Lost treasures Egyptians want back

Lost treasures Egyptians want back

QURNA
Lost treasures Egyptians want back

For decades, Egyptians have dreamed of bringing back some of the glories of their ancient civilization scattered across museums and private collections across the world. Now as Cairo gears up to open “the largest archaeological museum in the world” at the foot of the pyramids of Giza in November, Egypt’s former antiquities minister Zahi Hawass told AFP that he will soon demand the return of three of its greatest lost treasures.

The basalt slab dating from 196 B.C. was the key that helped French linguist Jean-Francois Champollion crack the code of Egypt’s ancient hieroglyphs.

The stone was discovered by Napoleon Bonaparte’s invading French army in 1799 while troops were repairing a fort near the Nile Delta port of Rashid (or Rosetta), close to the Mediterranean.

It bore extracts of a decree written in Ancient Greek, an ancient Egyptian vernacular script called Demotic and hieroglyphics.

Comparing the three scripts finally helped resolve a mystery which had bedeviled historians for centuries.

Champollion announced his discovery on Sept. 27, 1822.

The stele has been housed in the British Museum since 1802, inscribed with the legend “Captured in Egypt by the British Army in 1801” on one side and “presented by King George III” to the museum on the other.

Egypt has been demanding its return for decades, with Egyptologist Heba Abdel Gawad saying the inscriptions alone were “an act of violence that no one talks about, and which the British Museum denies is destruction of an artefact.”

The museum told AFP that the stone was “handed over to the British as a diplomatic gift.”

The bust of the wife of the Pharaoh Akhenaten, whose name meant “the beautiful one has come,” was sculpted around 1340 B.C. but was carted off to Germany in controversial circumstances by a Prussian archaeologist after it was found at Amarna in 1912.

The depiction of one of the most famous women of the ancient world was later given to the Neues Museum in Berlin.

Cairo demanded its restitution as early as the 1930s, but Germany has long held that it was handed over in a colonial-era partage agreement, under which countries that funded archaeological digs could keep half of the finds.
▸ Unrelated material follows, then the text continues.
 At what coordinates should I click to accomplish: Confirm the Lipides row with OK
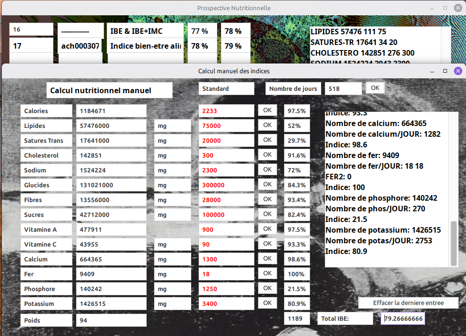[267, 125]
But for Hawass it “was illegally taken.”

Egyptologist Monica Hanna told AFP that Germany once agreed to give the bust back only for Adolf Hitler to block it after the Nazi leader fell under its spell.
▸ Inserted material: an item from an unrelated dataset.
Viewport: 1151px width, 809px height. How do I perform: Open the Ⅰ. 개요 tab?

No official requests for the treasures’ return have been received “from the Egyptian government,” according to the three European museums.

The celestial map was blasted out of the Hathor Temple in Qena in southern Egypt on the orders of French official Sebastien Louis Saulnier in 1820.

It has been suspended on a ceiling in the Louvre Museum in Paris since 1922, while a plaster cast stands in its place in the temple.

The chart, regarded as “the only complete map that we have of an ancient sky,” is thought to date from around 50 B.C.